DNScat2 is a toolkit many organizations use for red team/blue team exercises when they are trying to determine if they can detect and stop DNS tunneling attacks within their organization. DNScat2, according to their own GitHub repository, is described as an attack tool designed to create an encrypted command-and-control (C&C) channel over the DNS protocol. The software has two components: a client and a server. Let’s take a closer look at how organizations might use this tool in a configuration that is similar to how it is used by security operation centers (SOCs) and other security teams to test their detection capabilities. Here are the basic commands to install dnscat2 on a Ubuntu/Debian system:
# apt-get update
# apt-get -y install ruby-dev git make g++
# apt install ruby-full # apt-get install snap
# gem install bundler
# git clone https://github.com/iagox86/dnscat2.git
# cd dnscat2/server
# bundle install
Next, run the command lsof -i -P -n | grep LISTEN and ensure you have no conflicts or no other services running on port 53
# cd dnscat2/server
# ruby ./dnscat2.rb # set security=open
Note: we are running the program in this example without encryption. I recommend testing this in your environment with security open at first to ensure you have the program running correctly. Then, once you are sure it is operating the way you want, turn on encryption.
Figure 2: Setting security to open
Next, we need to have the client connect back to the server. There are multiple ways an attacker may decide how to accomplish this to be stealthy and evade standard detection protocols. In this case, we will manually connect the client to our server using the details in Figure 2, below.
Keep in mind that threat-actors will be more challenging to detect. They may use a combination of PowerShell, Python, or Macro-based attacks. Tools such as endpoint EDR can do a great job at catching some of these attacks as they attempt to connect to external command and control systems and process and execute commands.
Figure 3: Connecting the client to the server
Once the client is connected, running Wireshark shows DNS messages communicating to our command and control server. In this case, since we are not running encryption, we can examine specific messages and commands in our DNS traffic. You can see that by being connected to the command and control server we are generating lots of DNS traffic across our network.
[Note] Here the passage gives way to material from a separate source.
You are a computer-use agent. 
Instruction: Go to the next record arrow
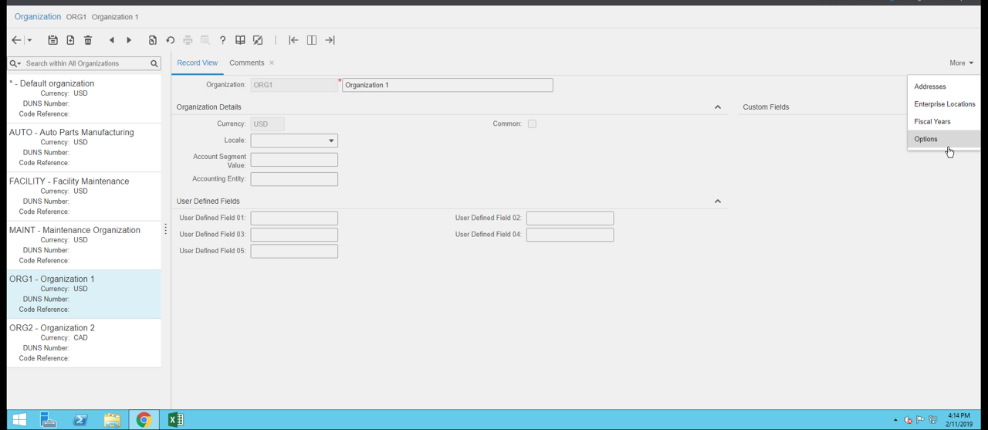tap(129, 40)
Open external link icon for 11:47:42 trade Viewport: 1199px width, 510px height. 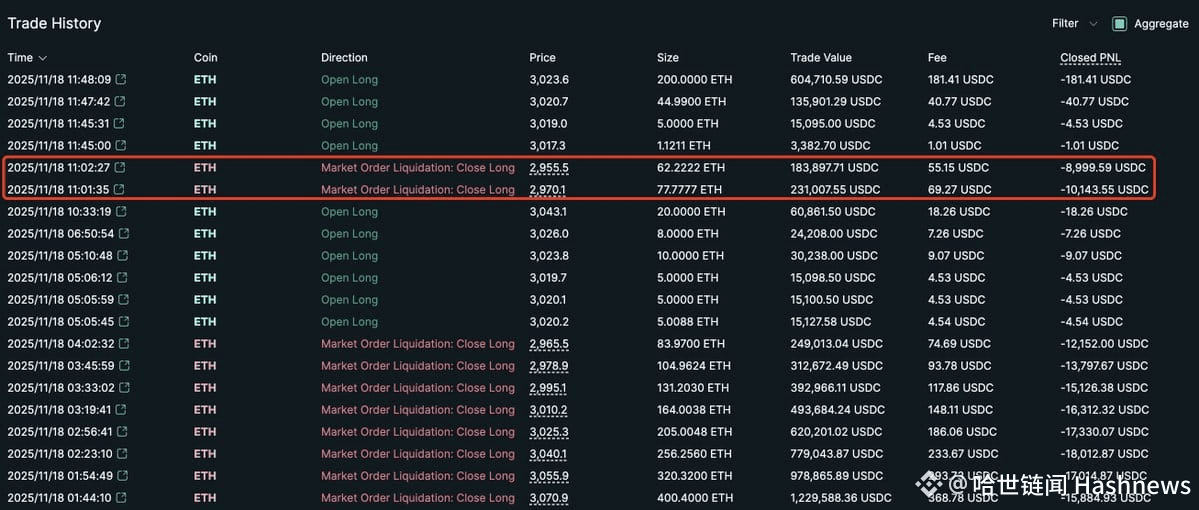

When you enable encryption, it is much more difficult to examine the attack.
Figure 4: Wireshark showing DNS messages communicating with the C2 server
Attackers will use different types of DNS record types in which to embed their attack. TXT records are often used because they have the largest and most diverse payload structure.
The program dnscat2 allows attackers to execute numerous commands, run a windows shell, upload or download data (or additional malware), and control vital functions of the victim’s Windows machine.
Figure 5: List of dnscat2 commands
In most cases, attackers will have the same rights, access, and privileges to whatever user or service that the client software was logged on in order to connect to the command and control server.
As malware evolves and tries to evade standard inspection protocols, we have in place, and are continuing to develop new techniques to inspect files. As attackers migrate to fileless malware and in-memory attacks, we have multiple technologies to examine the attack and, in some cases, even make it available for forensic analysis. And as attackers modify their techniques, we have machine learning and artificial intelligence-based systems working to understand the attacks and help us formulate a response.
Attackers, if they are successful in establishing command and control, will often try and run more malicious commands or malware, such as ransomware on the endpoint. Attackers will always try new and more complicated techniques to try to bypass your security devices.